Die wichtigste Aufgabe der Ombudspersonen in den Universitäten ist, alle Wissenschaftlerinnen und Wissenschaftler und alle Studierenden mit den Regeln der guten wissenschaftlichen Praxis und den Qualitätsansprüchen der DFG bekannt zu machen. Dazu haben wir im letzten Jahr mit Frau Dr. Sponholz (Leiterin des Instituts für Medizin- und Organisationsethik mit Sitz in Blaustein bei Ulm, Frau Sponholz gibt seit vielen Jahren Seminare über Forschungsethik, Anm. d. Red.) entsprechende Curricula erarbeitet, die wir den Ombudspersonen zur Verfügung stellen. Denn nur, wenn die wissenschaftliche Redlichkeit als Grundprinzip in allen Köpfen verankert ist, werden wir weniger Verstöße gegen die Regeln erreichen.
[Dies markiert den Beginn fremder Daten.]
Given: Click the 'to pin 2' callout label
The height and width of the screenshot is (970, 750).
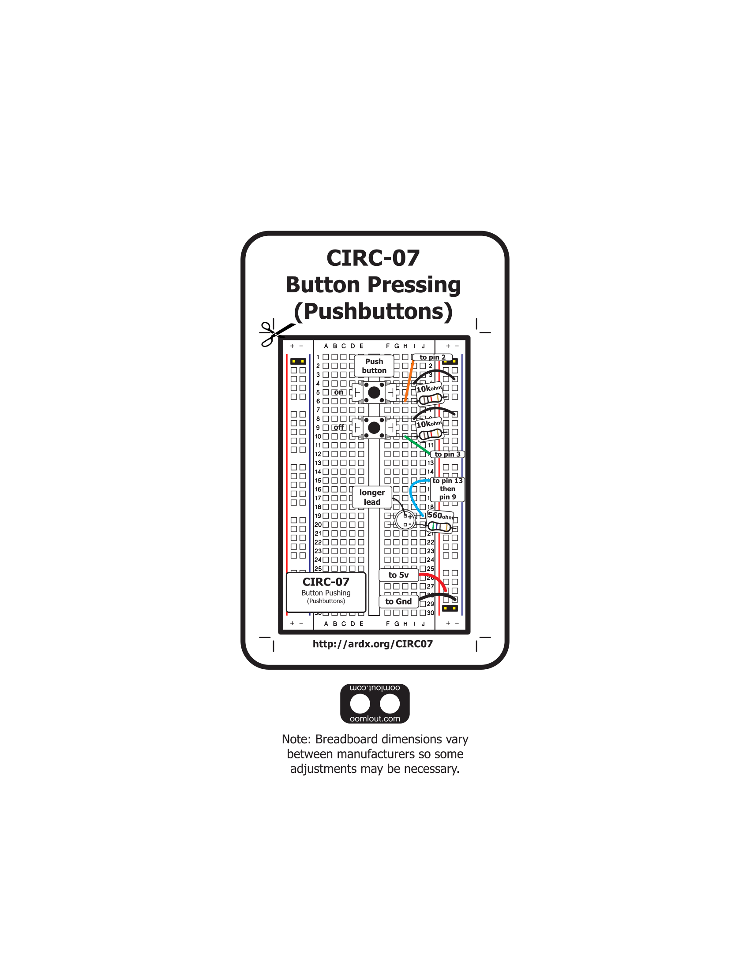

Die Arbeit der Ombudspersonen muss von den Universitätsleitungen nachdrücklich und sichtbar unterstützt werden und sie müssen in den Universitätsstrukturen klar verankert sein.

Für die nationale Arbeit im Ombudsgremium der DFG, für das ich seit fast 5 Jahren arbeite, wünsche ich mir eine noch nachdrücklichere Unterstützung durch die Wissenschaftsorganisationen, durch die Universitätsleitungen und durch die Hochschulrektorenkonferenz. Außerdem wird es wichtig sein, die Arbeit in Zukunft noch stärker international zu vernetzen.

Frau Beisiegel, haben Sie vielen Dank für das Gespräch!


Das Interview führte Giselind Werner.